The Association for American Universities’ 2019 Campus Climate Survey on Sexual Assault and Misconduct found that 13% of college students experienced sexual assault during their time at college. However, there were significant disparities in reported incidence rates based on the education status and gender of the survey respondents. Undergraduate women had the highest likelihood of experiencing sexual assault. In addition to this data, a 2014 research study showed that individuals who were sexually assaulted often encountered mental health disorders, such as post-traumatic stress disorder, social withdrawal, depression and suicidal thoughts. This study also found that women who were sexually assaulted earned lower GPAs compared to women who didn’t experience this.
A 2020 research study demonstrated similar findings to the 2014 study regarding the impact of sexual assault on students’ academic performance. The 2020 study cited prior research that found links between nonconsensual sexual violence and higher levels of academic disengagement, lower GPAs and lower college retention rates. States may consider adopting campus sexual assault policies in light of the incidence rates of sexual violence during a students’ college years and the impacts those experiences have on students’ emotional and academic well-being.
In 2019, Education Commission of the States published a 50-State Comparison on campus sexual assault policies. The 50-State Comparison found that 22 states have enacted a campus sexual assault policy and five states have adopted an “affirmative consent” policy. At least three states, Kansas, New Jersey and Missouri, have introduced bills in the 2021 legislative cycle that would mandate higher education institutions to adopt an “affirmative consent” standard to determine whether consent was obtained prior to engaging in sexual activity.
For example, California’s affirmative consent policy stipulates that there must be affirmative, conscious and voluntary agreement to engage in sexual activity, and that consent can be revoked at any time. This affirmative consent policy also mandates that it is the responsibility of each party in a sexual encounter to ensure that there is mutual consent before engaging in any sexual activity.

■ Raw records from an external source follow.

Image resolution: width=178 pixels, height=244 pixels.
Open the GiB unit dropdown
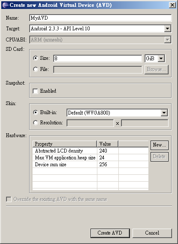click(161, 59)
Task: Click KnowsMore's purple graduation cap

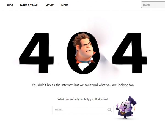Action: (x=132, y=101)
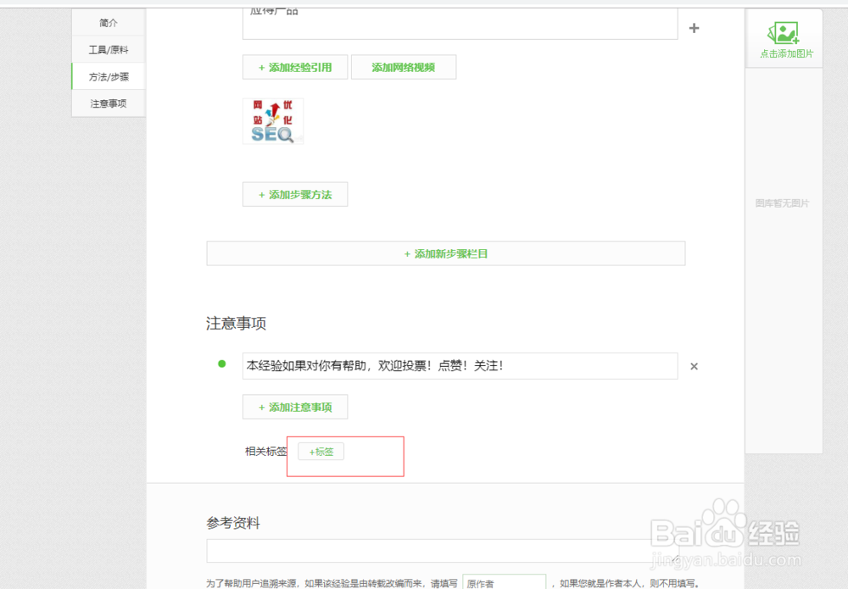
Task: Click the 添加经验引用 button
Action: click(x=295, y=67)
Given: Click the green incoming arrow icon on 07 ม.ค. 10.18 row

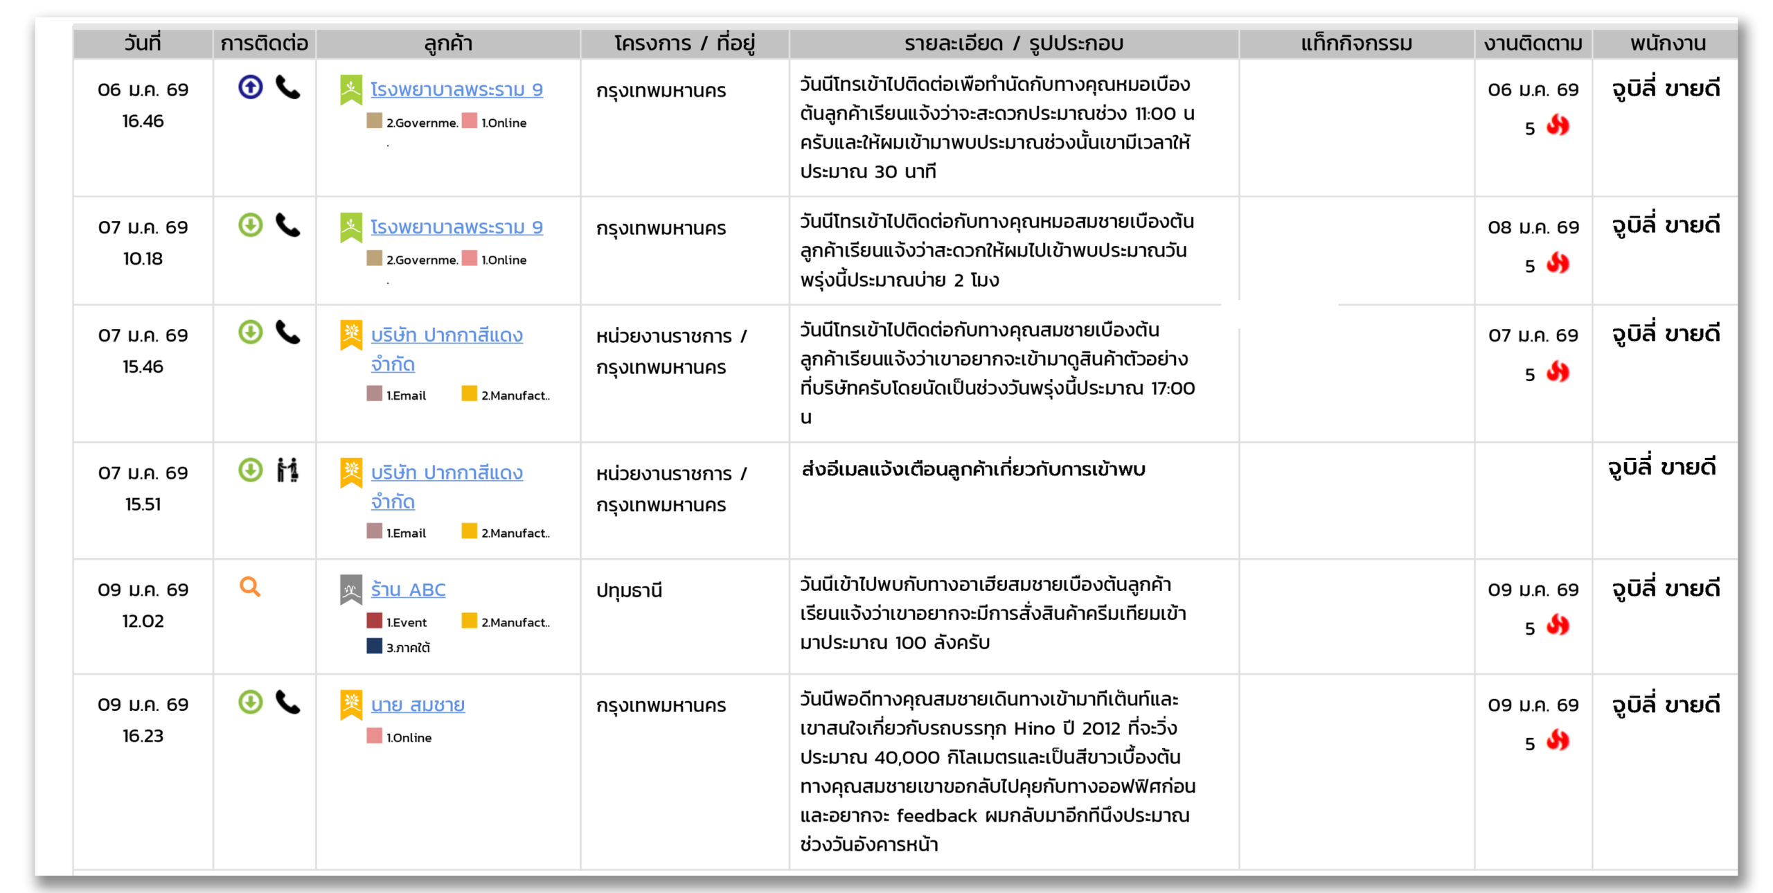Looking at the screenshot, I should [250, 226].
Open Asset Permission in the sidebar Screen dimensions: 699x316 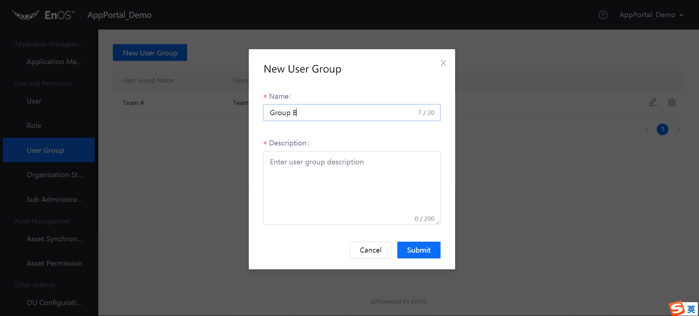click(54, 263)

These policies also explain that intoxication and unconsciousness are two conditions that affirmative consent cannot be given in. Likewise, a lack of objection to sexual activity also does not constitute consent within affirmative consent policies. Clarity regarding affirmative sexual consent may make it easier for college students to understand how sexual consent is defined and highlight their responsibility to obtain consent before engaging in sexual activity.
State sexual assault and affirmative consent policies can help educate students and increase safety on campuses. As this remains a key issue for higher education institutions, Education Commission of the States is here to support states in this work.